◆ EXERCISE DIRECTIONS:
Repeat, word for word, the part of the listing that opens with the line containing "Where should I click to: Open" and closes with the line containing "Looking at the screenshot, I should [85, 187].", including both of those lines.

◆ RECORDS TO PROCESS:

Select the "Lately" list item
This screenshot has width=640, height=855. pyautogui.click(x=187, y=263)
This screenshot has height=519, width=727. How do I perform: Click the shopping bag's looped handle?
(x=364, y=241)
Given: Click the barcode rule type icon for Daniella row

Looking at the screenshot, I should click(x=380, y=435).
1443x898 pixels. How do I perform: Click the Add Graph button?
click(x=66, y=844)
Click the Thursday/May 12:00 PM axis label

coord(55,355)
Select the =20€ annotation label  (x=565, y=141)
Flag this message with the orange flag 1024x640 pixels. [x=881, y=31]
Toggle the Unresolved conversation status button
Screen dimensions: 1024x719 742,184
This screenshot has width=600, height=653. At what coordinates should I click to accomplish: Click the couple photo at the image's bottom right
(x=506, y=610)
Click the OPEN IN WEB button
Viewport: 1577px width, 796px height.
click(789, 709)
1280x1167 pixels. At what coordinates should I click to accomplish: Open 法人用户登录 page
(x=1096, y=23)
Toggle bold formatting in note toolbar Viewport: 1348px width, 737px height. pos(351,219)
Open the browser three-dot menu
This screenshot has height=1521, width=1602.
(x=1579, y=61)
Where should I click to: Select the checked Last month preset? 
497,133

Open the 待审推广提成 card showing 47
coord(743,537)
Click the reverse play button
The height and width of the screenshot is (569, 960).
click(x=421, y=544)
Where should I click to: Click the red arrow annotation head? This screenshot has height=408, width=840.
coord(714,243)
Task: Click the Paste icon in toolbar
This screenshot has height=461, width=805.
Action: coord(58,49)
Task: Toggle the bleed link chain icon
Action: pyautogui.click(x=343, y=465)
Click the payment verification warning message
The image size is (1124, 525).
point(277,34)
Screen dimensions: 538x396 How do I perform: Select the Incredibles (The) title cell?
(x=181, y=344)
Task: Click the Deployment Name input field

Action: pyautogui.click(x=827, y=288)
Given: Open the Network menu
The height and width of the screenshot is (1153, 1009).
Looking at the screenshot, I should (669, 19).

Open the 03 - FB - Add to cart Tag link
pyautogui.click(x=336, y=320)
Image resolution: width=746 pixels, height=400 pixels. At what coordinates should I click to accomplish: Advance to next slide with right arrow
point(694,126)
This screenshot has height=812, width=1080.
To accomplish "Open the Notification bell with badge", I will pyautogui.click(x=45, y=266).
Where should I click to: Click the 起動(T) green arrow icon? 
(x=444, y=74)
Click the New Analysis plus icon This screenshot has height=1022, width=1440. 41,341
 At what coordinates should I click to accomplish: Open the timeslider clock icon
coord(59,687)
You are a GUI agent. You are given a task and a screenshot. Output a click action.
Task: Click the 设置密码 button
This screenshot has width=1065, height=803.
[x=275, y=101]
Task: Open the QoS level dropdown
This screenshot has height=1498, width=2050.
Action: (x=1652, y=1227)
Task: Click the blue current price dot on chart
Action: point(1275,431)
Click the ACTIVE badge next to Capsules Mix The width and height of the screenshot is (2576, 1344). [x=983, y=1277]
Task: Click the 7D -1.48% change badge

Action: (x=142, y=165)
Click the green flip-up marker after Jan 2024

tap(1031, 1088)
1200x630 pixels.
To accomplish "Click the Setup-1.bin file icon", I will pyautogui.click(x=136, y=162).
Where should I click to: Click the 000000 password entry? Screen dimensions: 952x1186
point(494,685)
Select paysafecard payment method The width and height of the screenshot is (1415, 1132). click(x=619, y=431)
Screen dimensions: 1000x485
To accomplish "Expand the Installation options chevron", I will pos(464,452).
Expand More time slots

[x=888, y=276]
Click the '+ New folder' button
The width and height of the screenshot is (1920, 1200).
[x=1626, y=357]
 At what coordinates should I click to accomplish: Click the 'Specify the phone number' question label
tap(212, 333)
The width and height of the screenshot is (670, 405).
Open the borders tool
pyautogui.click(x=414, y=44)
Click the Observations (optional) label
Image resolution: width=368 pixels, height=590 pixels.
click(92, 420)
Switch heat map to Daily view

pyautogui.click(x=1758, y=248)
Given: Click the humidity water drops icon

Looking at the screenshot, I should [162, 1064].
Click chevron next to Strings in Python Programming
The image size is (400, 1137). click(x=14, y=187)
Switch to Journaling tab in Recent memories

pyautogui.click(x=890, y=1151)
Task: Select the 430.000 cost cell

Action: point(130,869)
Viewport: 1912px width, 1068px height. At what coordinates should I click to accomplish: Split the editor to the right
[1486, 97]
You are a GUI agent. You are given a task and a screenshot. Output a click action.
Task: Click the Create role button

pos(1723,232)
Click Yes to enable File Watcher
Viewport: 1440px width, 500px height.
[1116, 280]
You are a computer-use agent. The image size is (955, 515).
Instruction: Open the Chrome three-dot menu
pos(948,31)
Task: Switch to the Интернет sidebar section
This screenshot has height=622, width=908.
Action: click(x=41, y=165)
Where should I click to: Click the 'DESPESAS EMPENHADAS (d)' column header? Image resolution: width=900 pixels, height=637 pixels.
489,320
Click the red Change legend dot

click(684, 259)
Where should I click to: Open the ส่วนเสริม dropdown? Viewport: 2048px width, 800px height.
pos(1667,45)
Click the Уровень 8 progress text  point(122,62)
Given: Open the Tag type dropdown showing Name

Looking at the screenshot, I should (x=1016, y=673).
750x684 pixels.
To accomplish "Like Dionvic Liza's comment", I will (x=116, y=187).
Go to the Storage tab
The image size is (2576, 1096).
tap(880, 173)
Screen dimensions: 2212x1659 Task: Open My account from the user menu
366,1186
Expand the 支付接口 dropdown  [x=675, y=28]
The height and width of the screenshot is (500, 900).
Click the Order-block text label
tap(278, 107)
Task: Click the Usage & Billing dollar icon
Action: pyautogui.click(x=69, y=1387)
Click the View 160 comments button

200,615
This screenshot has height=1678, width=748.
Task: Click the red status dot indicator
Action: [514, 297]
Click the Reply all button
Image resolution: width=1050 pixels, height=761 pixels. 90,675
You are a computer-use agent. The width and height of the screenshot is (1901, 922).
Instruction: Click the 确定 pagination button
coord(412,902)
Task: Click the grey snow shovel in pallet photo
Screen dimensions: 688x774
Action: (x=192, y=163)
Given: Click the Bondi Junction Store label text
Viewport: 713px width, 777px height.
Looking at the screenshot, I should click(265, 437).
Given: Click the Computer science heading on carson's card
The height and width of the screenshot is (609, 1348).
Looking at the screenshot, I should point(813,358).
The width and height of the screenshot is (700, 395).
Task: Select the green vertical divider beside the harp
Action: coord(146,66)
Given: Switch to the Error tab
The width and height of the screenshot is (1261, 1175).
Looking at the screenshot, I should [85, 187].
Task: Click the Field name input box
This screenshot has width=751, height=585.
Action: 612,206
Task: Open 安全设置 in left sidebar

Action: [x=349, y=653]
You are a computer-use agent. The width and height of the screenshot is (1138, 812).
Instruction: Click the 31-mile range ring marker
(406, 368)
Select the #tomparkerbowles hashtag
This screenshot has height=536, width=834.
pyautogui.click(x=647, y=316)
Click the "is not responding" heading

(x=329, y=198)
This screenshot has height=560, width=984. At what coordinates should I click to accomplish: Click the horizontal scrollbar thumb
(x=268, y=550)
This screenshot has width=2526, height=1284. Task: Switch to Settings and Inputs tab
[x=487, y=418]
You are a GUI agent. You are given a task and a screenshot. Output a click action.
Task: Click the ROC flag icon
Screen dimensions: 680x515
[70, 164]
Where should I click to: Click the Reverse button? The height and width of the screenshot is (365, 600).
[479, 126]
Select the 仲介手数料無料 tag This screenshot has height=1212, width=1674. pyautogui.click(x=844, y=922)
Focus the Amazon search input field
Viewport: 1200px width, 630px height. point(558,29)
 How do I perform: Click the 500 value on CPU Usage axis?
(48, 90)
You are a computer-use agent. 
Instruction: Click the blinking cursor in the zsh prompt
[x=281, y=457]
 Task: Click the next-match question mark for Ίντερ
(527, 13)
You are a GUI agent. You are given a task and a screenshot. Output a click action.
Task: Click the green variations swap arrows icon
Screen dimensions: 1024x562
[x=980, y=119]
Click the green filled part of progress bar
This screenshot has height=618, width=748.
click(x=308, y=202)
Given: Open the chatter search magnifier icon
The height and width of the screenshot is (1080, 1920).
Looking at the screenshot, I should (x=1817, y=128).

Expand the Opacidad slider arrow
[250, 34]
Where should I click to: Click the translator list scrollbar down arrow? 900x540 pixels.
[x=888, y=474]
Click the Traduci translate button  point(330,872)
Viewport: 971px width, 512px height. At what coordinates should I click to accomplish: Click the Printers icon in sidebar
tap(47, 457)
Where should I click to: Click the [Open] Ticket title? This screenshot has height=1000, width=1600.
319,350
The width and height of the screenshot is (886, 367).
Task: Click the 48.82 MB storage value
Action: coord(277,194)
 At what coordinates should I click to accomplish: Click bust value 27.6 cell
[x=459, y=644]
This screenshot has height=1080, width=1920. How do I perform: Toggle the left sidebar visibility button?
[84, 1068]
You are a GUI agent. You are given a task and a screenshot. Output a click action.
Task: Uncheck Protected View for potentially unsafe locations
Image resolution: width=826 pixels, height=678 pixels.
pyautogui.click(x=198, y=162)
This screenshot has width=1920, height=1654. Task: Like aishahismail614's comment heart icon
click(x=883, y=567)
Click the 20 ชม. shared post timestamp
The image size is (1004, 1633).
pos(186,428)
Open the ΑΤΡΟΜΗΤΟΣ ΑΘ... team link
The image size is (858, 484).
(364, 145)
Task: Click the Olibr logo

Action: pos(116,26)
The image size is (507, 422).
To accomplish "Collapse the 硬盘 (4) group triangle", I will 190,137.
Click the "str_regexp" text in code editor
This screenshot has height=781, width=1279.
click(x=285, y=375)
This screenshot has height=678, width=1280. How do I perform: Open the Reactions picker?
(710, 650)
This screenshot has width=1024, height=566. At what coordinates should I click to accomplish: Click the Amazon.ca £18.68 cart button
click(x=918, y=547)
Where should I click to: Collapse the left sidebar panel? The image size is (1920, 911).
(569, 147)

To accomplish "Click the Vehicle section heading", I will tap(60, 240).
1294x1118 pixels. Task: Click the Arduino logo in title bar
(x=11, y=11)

◆ PROBLEM SOLUTION:
Where should I click to: Open the ส่วนเสริม dropdown? Viewport: 2048px width, 800px height.
pos(1667,45)
Click the Уровень 8 progress text  point(122,62)
Given: Open the Tag type dropdown showing Name

Looking at the screenshot, I should (x=1016, y=673).
750x684 pixels.
To accomplish "Like Dionvic Liza's comment", I will (x=116, y=187).
Go to the Storage tab
The image size is (2576, 1096).
tap(880, 173)
Screen dimensions: 2212x1659 Task: Open My account from the user menu
366,1186
Expand the 支付接口 dropdown  [x=675, y=28]
The height and width of the screenshot is (500, 900).
Click the Order-block text label
tap(278, 107)
Task: Click the Usage & Billing dollar icon
Action: pyautogui.click(x=69, y=1387)
Click the View 160 comments button

200,615
This screenshot has height=1678, width=748.
Task: Click the red status dot indicator
Action: [514, 297]
Click the Reply all button
Image resolution: width=1050 pixels, height=761 pixels. 90,675
You are a computer-use agent. The width and height of the screenshot is (1901, 922).
Instruction: Click the 确定 pagination button
coord(412,902)
Task: Click the grey snow shovel in pallet photo
Screen dimensions: 688x774
Action: (x=192, y=163)
Given: Click the Bondi Junction Store label text
Viewport: 713px width, 777px height.
Looking at the screenshot, I should click(265, 437).
Given: Click the Computer science heading on carson's card
The height and width of the screenshot is (609, 1348).
Looking at the screenshot, I should point(813,358).
The width and height of the screenshot is (700, 395).
Task: Select the green vertical divider beside the harp
Action: coord(146,66)
Given: Switch to the Error tab
The width and height of the screenshot is (1261, 1175).
Looking at the screenshot, I should [85, 187].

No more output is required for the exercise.